American Muslim Guide to Estate Tax Planning
You already know about Islamic Inheritance and Islamic Estate Planning (and if you don’t, click on the links. However, for those blessed with substantial wealth (which I will define soon, you know estate tax planning is essential for you. The tax rate on estates in the United States is 40% after your wealth clears an exemption. As I am writing this in 2021, it stands at $11.7 million. At this point, some of you might stop reading because a tiny percentage of American families need to worry about the federal estate tax (though I hope you still find the article beneficial). Those that do need to play closer attention.
The federal gift and estate tax system is quite different from the income tax system. In some ways, the systems scarcely use the same language. While pretty much everyone needs to pay some income tax (unless there is no or almost no income), the federal estate tax is more a tax on laziness and a failure to plan. Several states have state estate taxes and inheritance taxes. I won’t be discussing those here. However, the exemptions are much smaller where they exist. The
Here is a disclaimer (which should apply throughout the website)- don’t get your tax advice from blog posts. This guide is for general educational purposes. I am simplifying concepts and will do my utmost to avoid needless jargon.
How Federal Estate Tax Planning Works
The federal tax code has an estate tax that you pay a certain percentage of your estate after you pass away. The Estate Tax is a tax on the transfer of wealth from one generation to another. To avoid the estate tax, we have a gift tax to stop an obvious “loophole” of people giving away money. The estate and gift tax systems are “unified.”
In the examples below, note that there are a wide range of permutations of strategies. I wrote about them in “Estate Planning for the Muslim Client”- my 2019 book published by the American Bar Association. I go into these strategies far more in that book than I do here.
Abbas finds out his estate would be subject to $4 million estate taxes if he dies. To prevent this, he gives this to his son. This gift causes a gift tax bill for about the same amount.
Say Abbas figures he is going to pay a tax anyway. But to avoid his son bearing the burden of the gift tax, his grandson has to pay it again; he gives it to the grandson. In this instance, he pays both the gift tax and the generation-skipping tax so that the government will tax Abbas twice.
What Estate Tax Planning does
Now Abbas has a problem. He has a hefty tax bill. How does he go to a lawyer and make it all disappear? Is there a magical document that will make it all go away? No, not really. Abbas needs to plan.
All Gift and Estate Tax planning involve two ingredients. The first is that the federal tax code has exemptions to the estate tax.
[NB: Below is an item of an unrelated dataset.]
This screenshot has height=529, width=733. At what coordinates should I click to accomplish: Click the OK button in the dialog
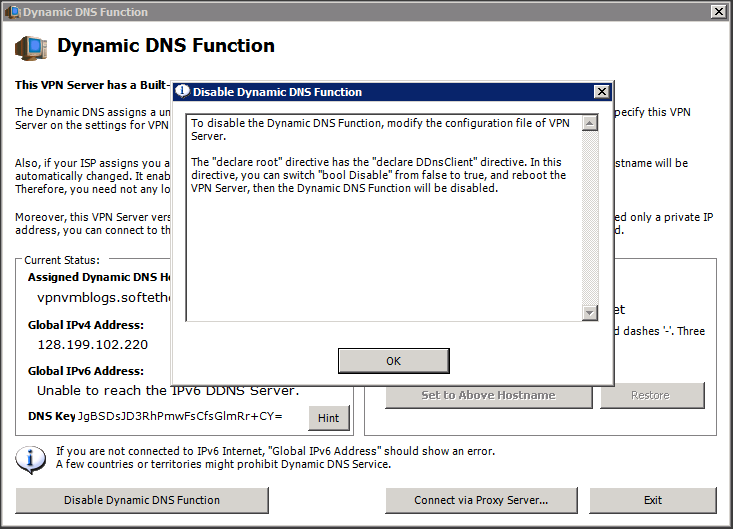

You are already familiar with this if you have paid the income tax. You get a mortgage deduction or a charitable deduction, and so forth. The second is what we would call the “time value of money.”
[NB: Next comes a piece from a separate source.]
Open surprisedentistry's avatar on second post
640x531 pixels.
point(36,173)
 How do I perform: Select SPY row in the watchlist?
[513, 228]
What precisely we do and how we structure estate tax planning varies widely.
Here are a few examples:
Charitable Lead Trust (CLT)
Abbas is interested in giving to charity. So his estate tax planning is likely to have some of this. He has $10 million subject to Zakat, and he expects this to grow at a clip of at least 15% a year for the next 20 years. He places half those assets in a “Charitable Lead Trust.” He is the Trustee of this trust, and he manages the funds. Under the terms of this trust, he pays 5% of the value of the charitable lead trust for 20 years. After this 20-year period has ended, the funds go to a resulting trust, a gift to his children and grandchildren.
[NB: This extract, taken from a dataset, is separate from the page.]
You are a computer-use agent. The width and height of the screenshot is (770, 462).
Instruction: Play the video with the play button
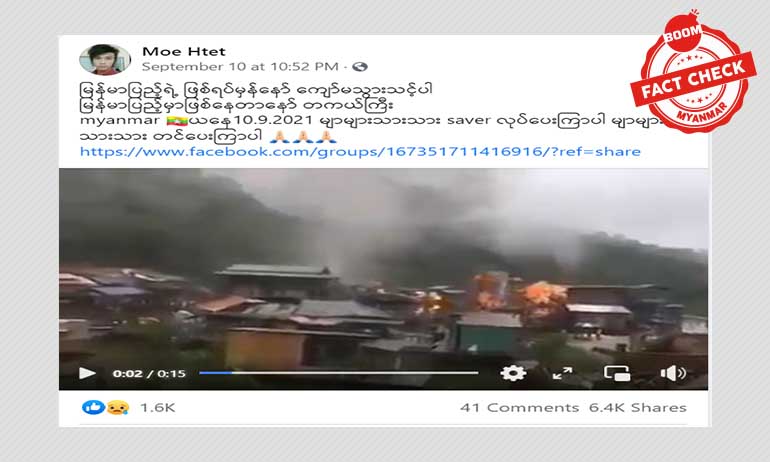[87, 373]
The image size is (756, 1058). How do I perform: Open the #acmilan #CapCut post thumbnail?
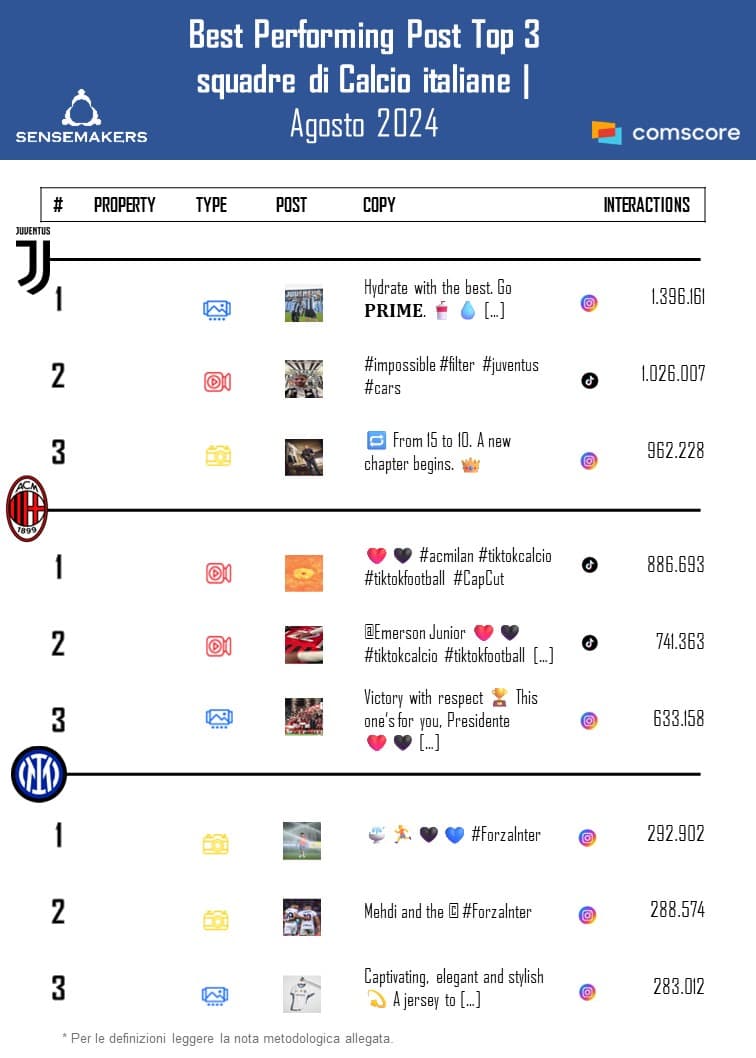tap(303, 573)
This gift to his family will not be subject to either the gift tax or the estate tax. I write more about Islamic charitable planning here (it is useful to families who are below the estate tax exemption as well).
Grantor Retained Annuity Trust (GRAT)
Abbas has a start-up, and he expects its valuation to increase twenty-fold in the next year or two. Right now, the business is worth $5 million. So, he creates a trust that turns this into an annuity. The Trustee pays him this money ($5 million), plus a government-mandated interest rate (he is essentially paying interest to himself). Anything left over after the GRAT period is outside his estate for estate tax purposes.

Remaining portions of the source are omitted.